Subdural hemorrhage refers to the process of collecting the blood within the subdural space, between the dura and arachnoid mater. It is usually caused by a traumatic injury to the head and rupture of the bridging veins that connect the superficial veins of the brain with the dural venous sinuses. The subdural hematoma is usually located in the convexities of the skull. They are usually diagnosed by head CT, in which they are seen as high-density crescent shaped formations. Subdural hematoma are divided into acute and chronic, depending on the timeframe of their formation.
- Acute subdural hematoma is mostly caused by a strong force that rips the bridging veins, has progressive growth and is often associated with underlying brain injury. If it’s compressing the brain it is surgically treated by evacuation. Small asymptomatic cases, however, may be managed expectantly.
- Chronic subdural hematoma can result from even an insignificant or weak trauma of the head. It usually occurs in the elderly. Other risk factors are alcohol abuse, seizures, CSF shunts, coagulopathies and patients at risk for falls (e.g. hemiparesis from a stroke). The patients frequently don’t even remember any trauma that might have caused the subdural bleeding, as it usually happens during falls which they don’t perceive as significant.The chronic subdural bleeding and the formation of the hematoma is quite slow. The symptoms appear only once the hematoma reaches a critical size so it starts pressing the underlying brain tissue. The chronic subdural bleeding is diagnosed usually with a CT, on which it is seen as a crescent-shaped formation with a fibrous capsule. The treatment is the same as for the acute subdural hematoma, i.e. neurosurgical procedure.

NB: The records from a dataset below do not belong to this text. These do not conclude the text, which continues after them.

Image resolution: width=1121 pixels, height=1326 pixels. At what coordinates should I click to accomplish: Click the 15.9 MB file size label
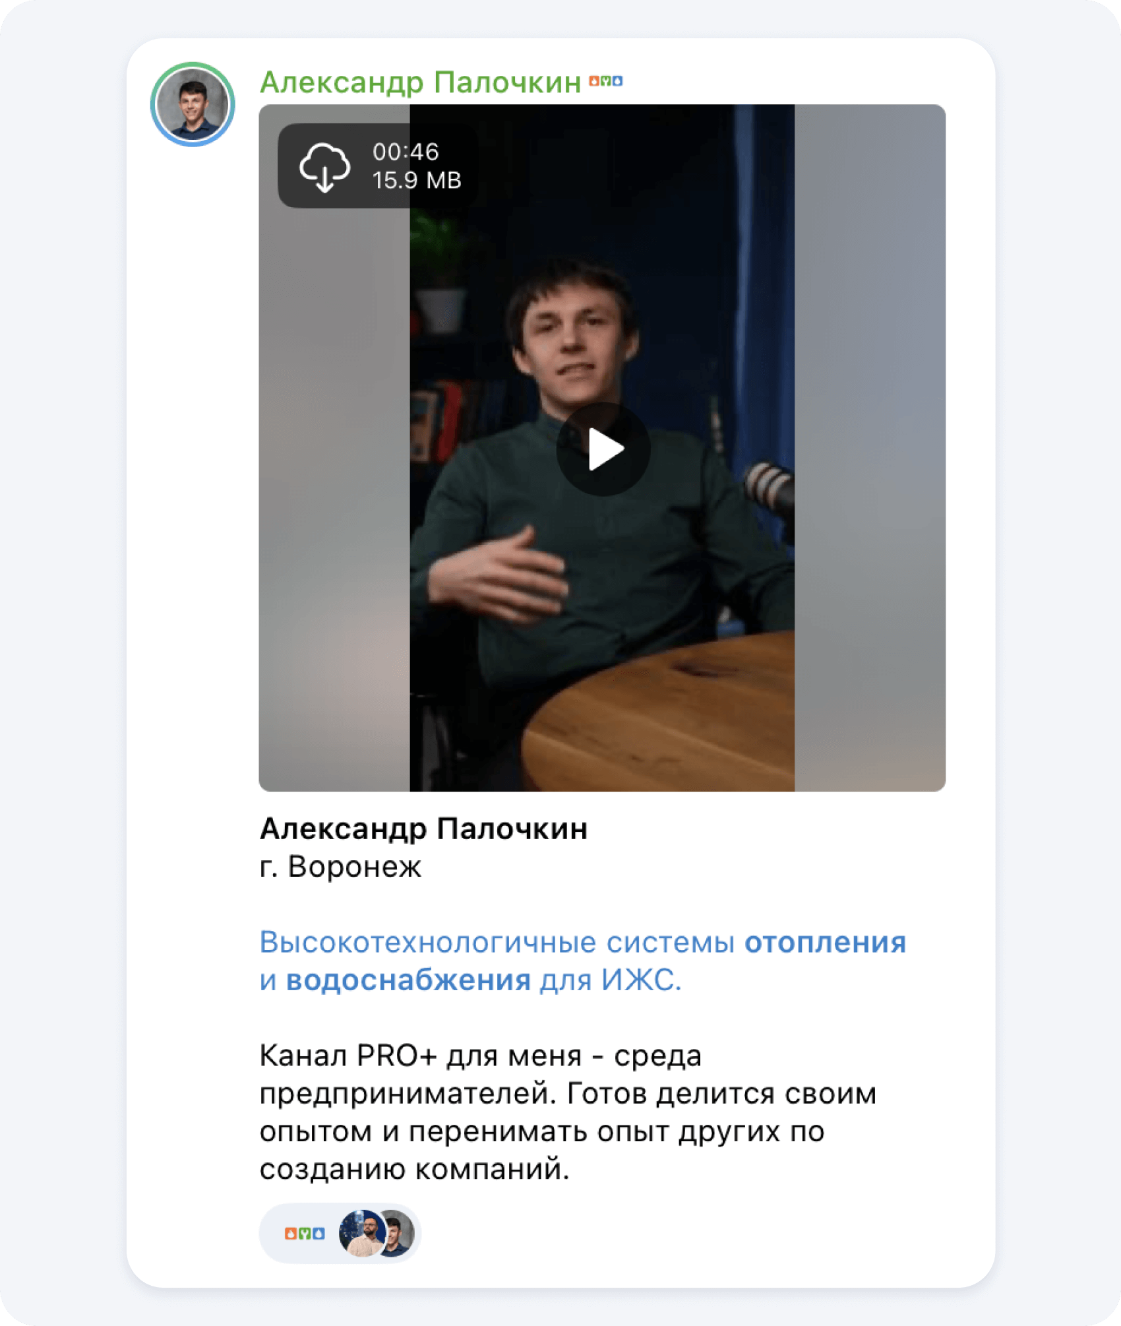click(x=416, y=181)
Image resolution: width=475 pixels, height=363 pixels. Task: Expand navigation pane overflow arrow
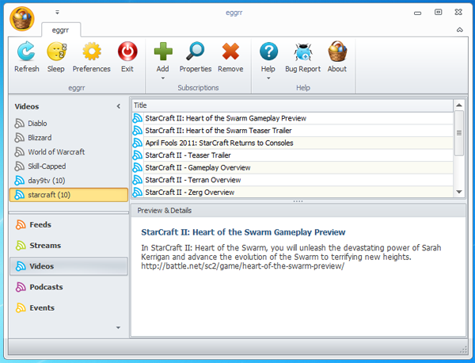[x=119, y=327]
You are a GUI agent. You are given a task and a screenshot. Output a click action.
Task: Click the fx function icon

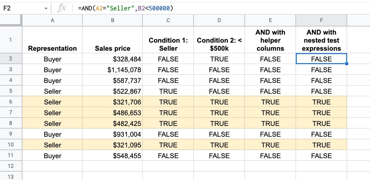point(62,8)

Subarachnoid hemorrhage (SAH) is the most common post-traumatic bleeding. Note that it can also be non-traumatic, related to the rupture of an intracranial aneurysm or arterial malformation.
The key symptom of this condition is a sudden onset of a headache which patients describe as the worst they’ve ever had in their life. Other symptoms include deterioration of consciousness (confusion, stupor or even coma) and positive meningeal signs. It is diagnosed with Angio-CT, classical angiography, or lumbar puncture. The treatment is oriented towards three key principles;
- Support of vital functions - breathing and heart rate.
- Treating the cause of bleeding - neurosurgical closing of the ruptured blood vessel.
- Avoiding vasospasm due to the degradation of the blood and reflexive vasoconstriction.